Il y a quelques jours, à Meknès, un médecin et son assistante ont été arrêtés alors qu’ils s’apprêtaient à pratiquer un avortement sur une jeune fille de 15 ans. Un acte qui se déroulait dans une clinique privée, en présence de la mère de l’adolescente et d’une proche de la famille… Il semble ainsi, à première vue, que dans le cadre de cet établissement privé, et en présence de la famille de la patiente, toutes les conditions souhaitables pour pratiquer un avortement étaient réunies.
Et pourtant, c’est aux éléments de la Brigade antigang de la préfecture de police de Meknès que ce petit monde a eu affaire. Pris en flagrant délit, le médecin de 71 ans et son assistante de 64 ans ont été placé en garde à vue pour tentative d’avortement clandestin. Quant à la jeune fille, sa mère et l’autre personne présente sur les lieux, elles font l’objet d’une enquête judiciaire.
Du jour au lendemain, la vie de ces personnes a basculé, et aujourd’hui, les voilà devenues des criminelles en puissance. Un fait divers parmi tant d’autres en matière d’avortement clandestin au Maroc car ce n’est pas cette arrestation médiatisée qui empêchera, à l’avenir, des femmes de se faire avorter. Quand on ne veut pas porter un enfant, quelles que soient les raisons à l’origine de cette décision, on est prête à tout pour mettre un terme à une grossesse.
Pourquoi une autre chronique sur ce sujet? Parce que tant que des gens continueront de vouloir décider à la place des femmes ce qu’elles peuvent ou ne peuvent pas faire de leur corps, nombreuses seront celles qui perdront la vie, ou la verront basculer en plein cauchemar. Voilà deux bonnes raisons de faire couler (encore) de l’encre.
La question de l’avortement qui, on le souhaite ardemment, fera peut-être l’objet d’une réforme dans le Code pénal, fait partie de ces sujets qui ne devraient pas être débattus par l’opinion publique. Comme l’a bien dit le ministre de la Justice, Abdellatif Ouahbi, elle ne devrait concerner qu’une femme et son médecin. Rien d’étrange à cela, et pourtant…
Pourquoi l’acte d’avorter pose-t-il un problème, en particulier dans une société où on encourage les femmes à adopter des moyens de contraception? Pilules contraceptives, pilules du lendemain, stérilet, gel contraceptif, spermicide, diaphragme, patch, anneau vaginal, ligature des trompes ou encore, la dernière-née au Maroc, la puce contraceptive… Tous ces moyens de contraception déployés au Maroc en toute légalité prouvent une chose, c’est que nous acceptons de concevoir une sexualité n’ayant pas la grossesse pour finalité. Autrement dit, nous acceptons l’idée d’envisager le sexe uniquement pour le plaisir.

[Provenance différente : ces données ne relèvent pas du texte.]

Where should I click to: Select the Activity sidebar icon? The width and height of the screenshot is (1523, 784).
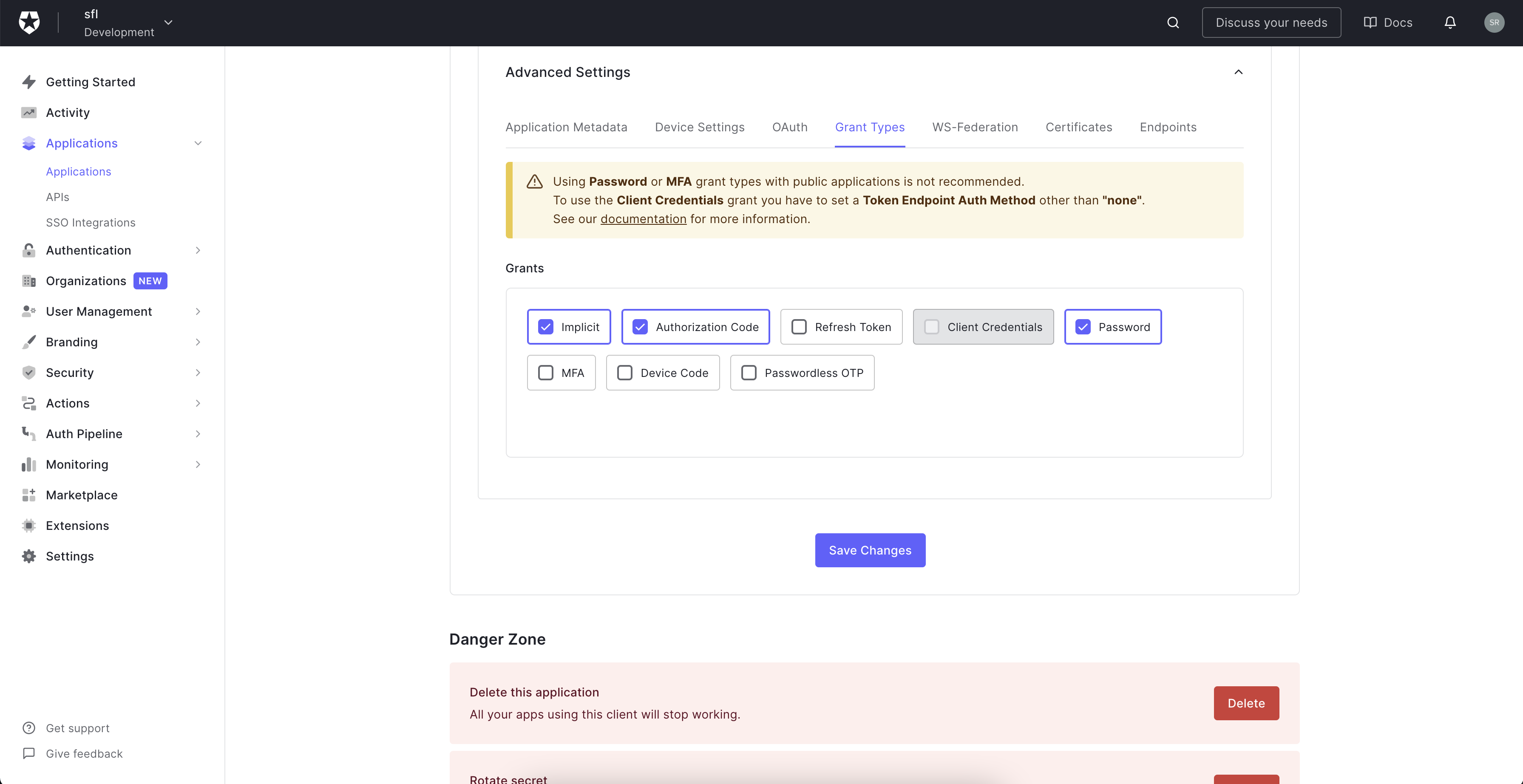pos(29,112)
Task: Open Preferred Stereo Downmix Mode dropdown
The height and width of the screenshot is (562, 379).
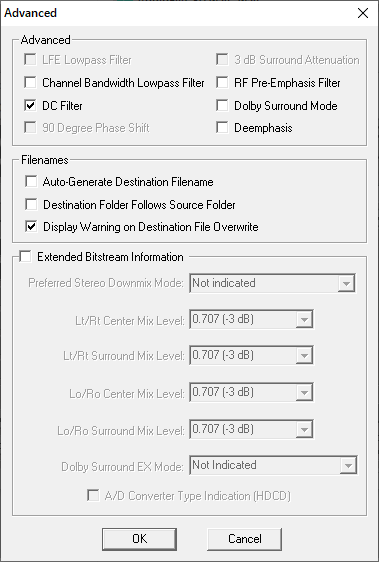Action: click(273, 284)
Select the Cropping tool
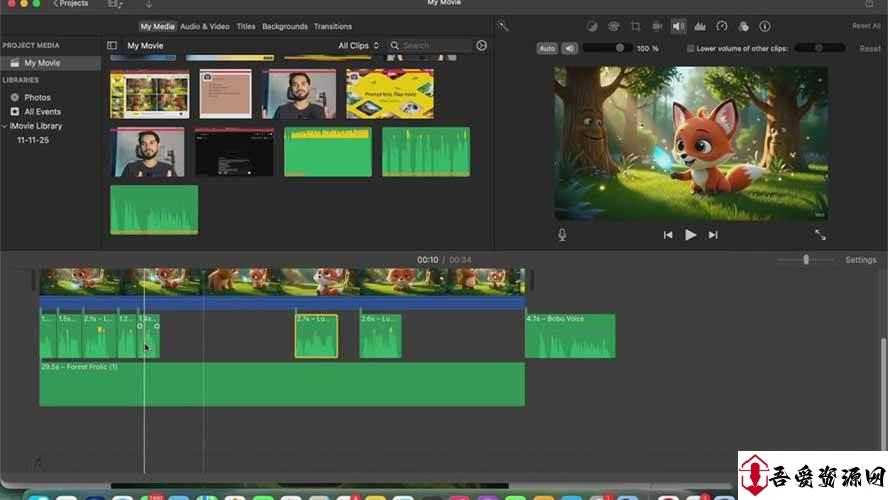Image resolution: width=888 pixels, height=500 pixels. pyautogui.click(x=635, y=26)
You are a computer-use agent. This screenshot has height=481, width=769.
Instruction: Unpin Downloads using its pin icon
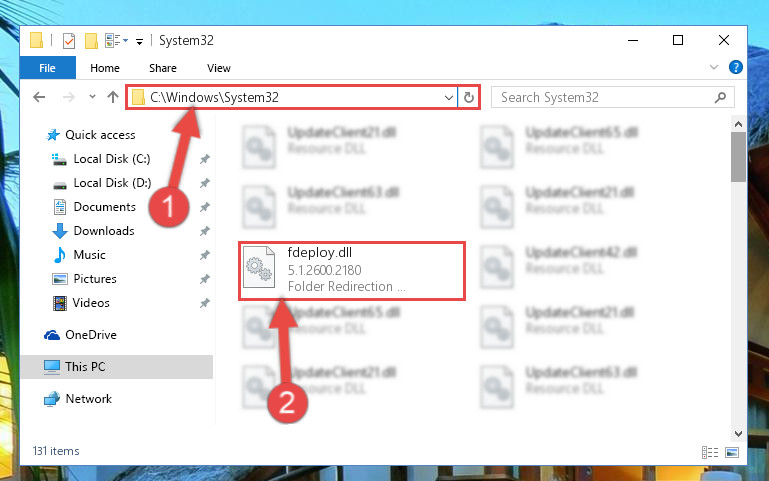tap(205, 231)
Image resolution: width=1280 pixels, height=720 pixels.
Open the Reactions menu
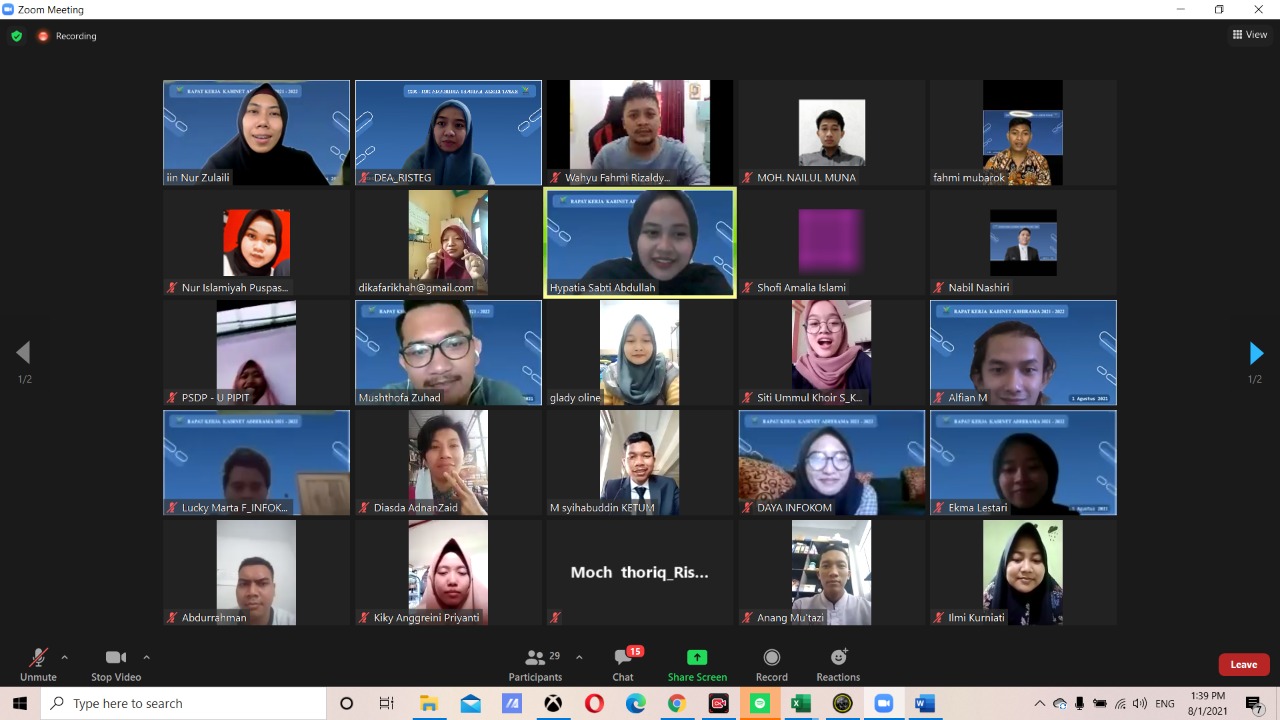pyautogui.click(x=838, y=664)
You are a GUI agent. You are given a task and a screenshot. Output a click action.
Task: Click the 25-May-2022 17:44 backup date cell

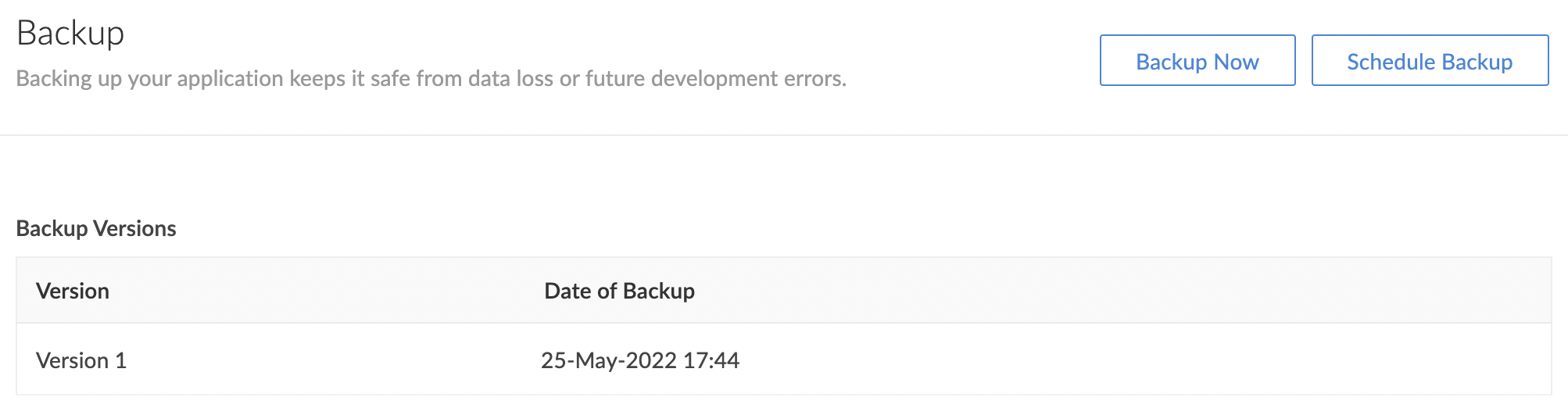pos(639,360)
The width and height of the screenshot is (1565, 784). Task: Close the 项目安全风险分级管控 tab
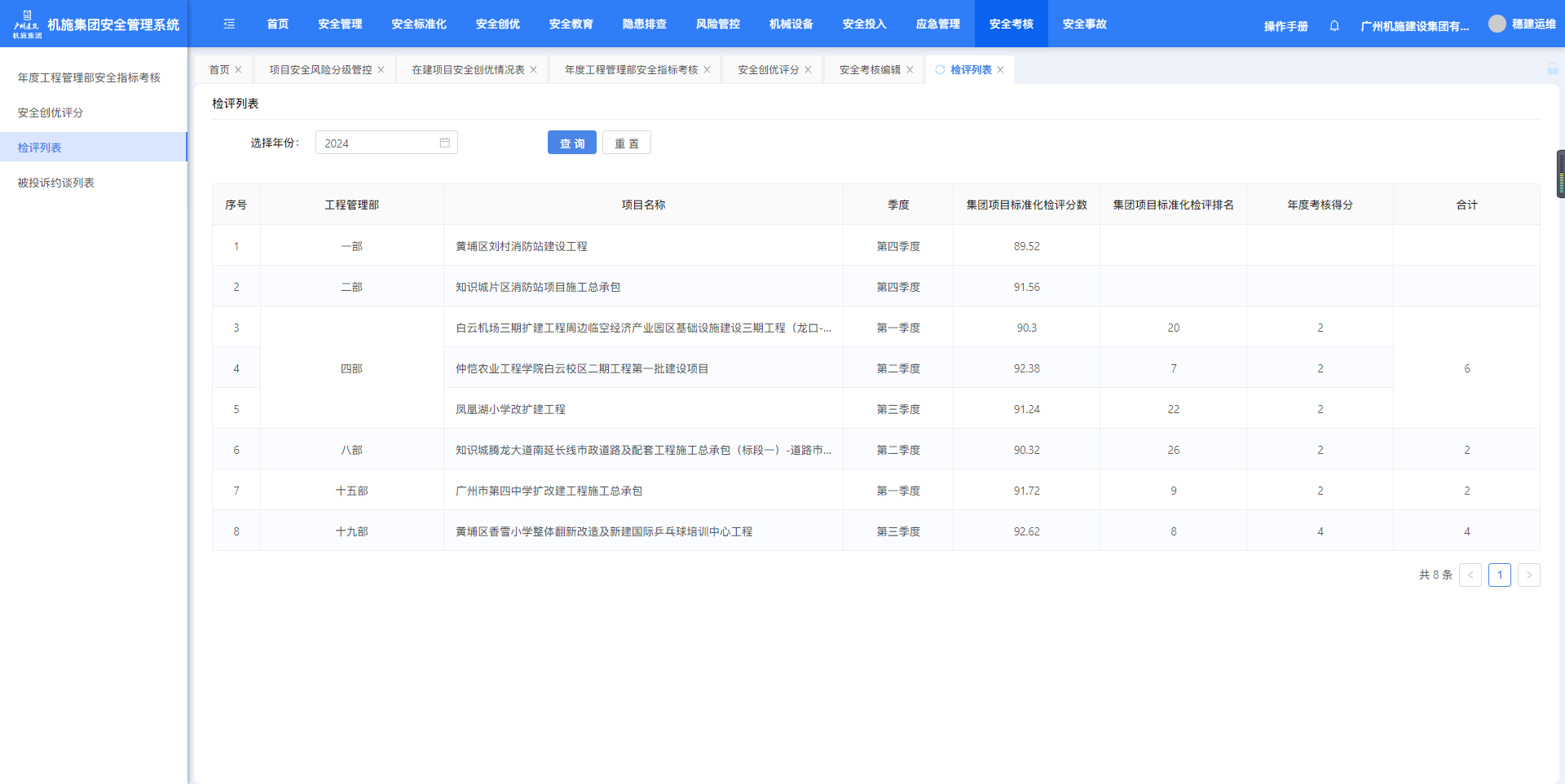coord(381,70)
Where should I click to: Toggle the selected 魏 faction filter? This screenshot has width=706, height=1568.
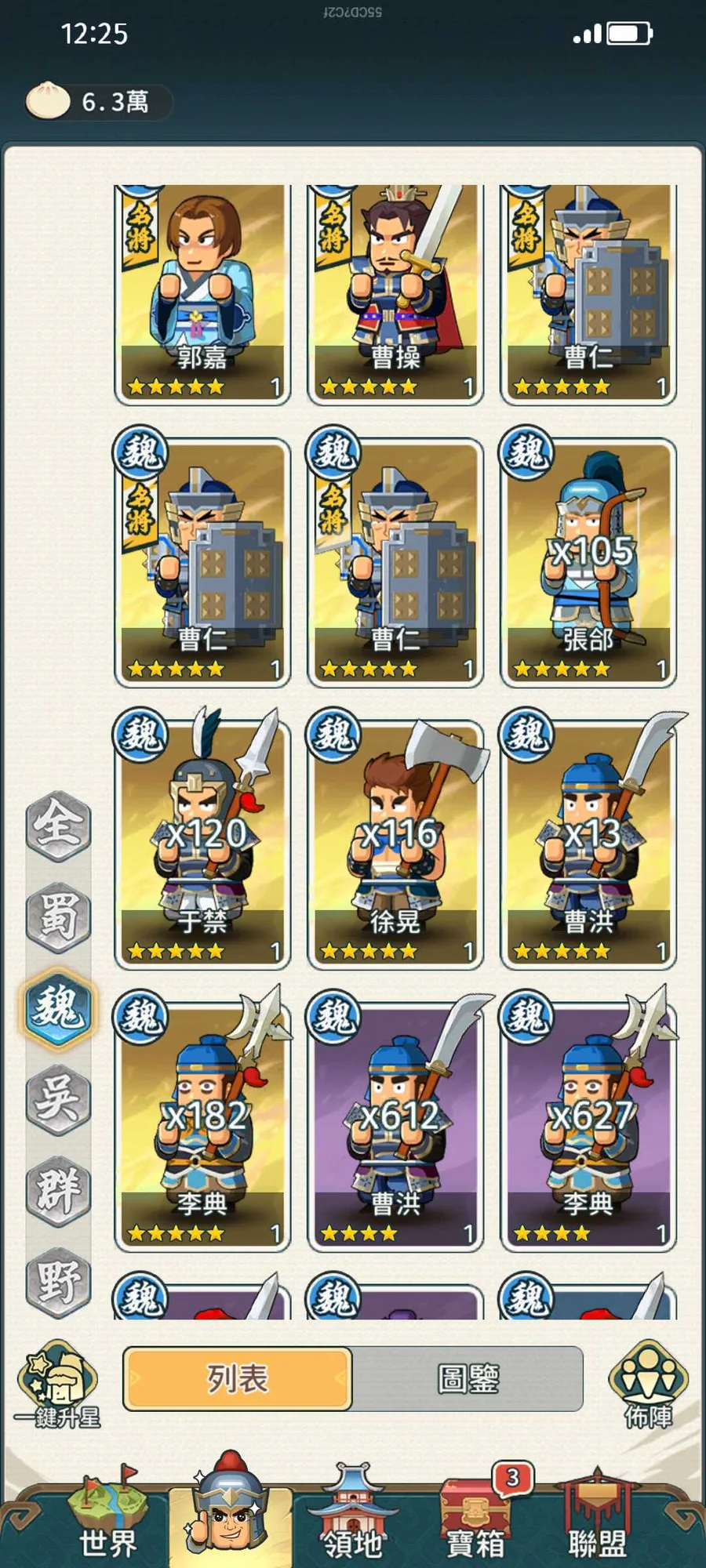[x=59, y=1007]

Par ailleurs, notons que ce véritable arsenal de contraceptifs est destiné aux femmes, et rien qu’aux femmes, comme s’il leur appartenait, à elles seulement, de prendre les choses en main en faisant ce qu’il faut pour ne pas tomber enceinte. Car face à ce combat contre les grossesses non désirées, l’homme lui ne dispose que d’une seule arme, pas franchement fiable, le préservatif (oui, la pilule contraceptive masculine existe, mais c’est tellement contraignant et en plus, c’est cancérigène. Laissons cela aux femmes)… Alors pourquoi responsabiliser les femmes en matière de contraception, en leur donnant tout pouvoir sur le déroulement et l’issue de leur cycle menstruel, et leur retirer ce même pouvoir dès lors qu’elles ont «failli à leur mission», celle de se «protéger» contre une éventuelle grossesse. Cela n’a absolument aucun sens, ne répond à aucune logique, car une fois en cloque, la femme bascule dans l’illégalité et se voit signifier grosso merdo par la loi: «T’as merdé! Tu aurais dû faire plus attention… Maintenant débrouille-toi, tu es seule, on ne peut plus te couvrir.»
Pourtant, malgré les débats houleux que la question de l’avortement suscite sous nos cieux, nous sommes tout de même sacrément plus progressistes que les pays catholiques en crise avec la papauté depuis juillet 1968, date à laquelle le Pape Paul VI a condamné toute forme de contraception, n’admettant pas qu’on puisse restreindre les naissances autrement que par la pratique de l’abstinence, et ne permettant donc pas l’utilisation de contraceptifs… quitte à laisser le SIDA faire des ravages en Afrique. Au Maroc, bizarrement, cette polémique, qui divise depuis des décennies l’Eglise catholique et ses fidèles, ne nous interpelle pas le moins du monde, car on ne voit pas d’inconvénient à ce qu’un couple marié s’adonne au sexe juste pour le plaisir. C’est dire l’étendue de nos contradictions.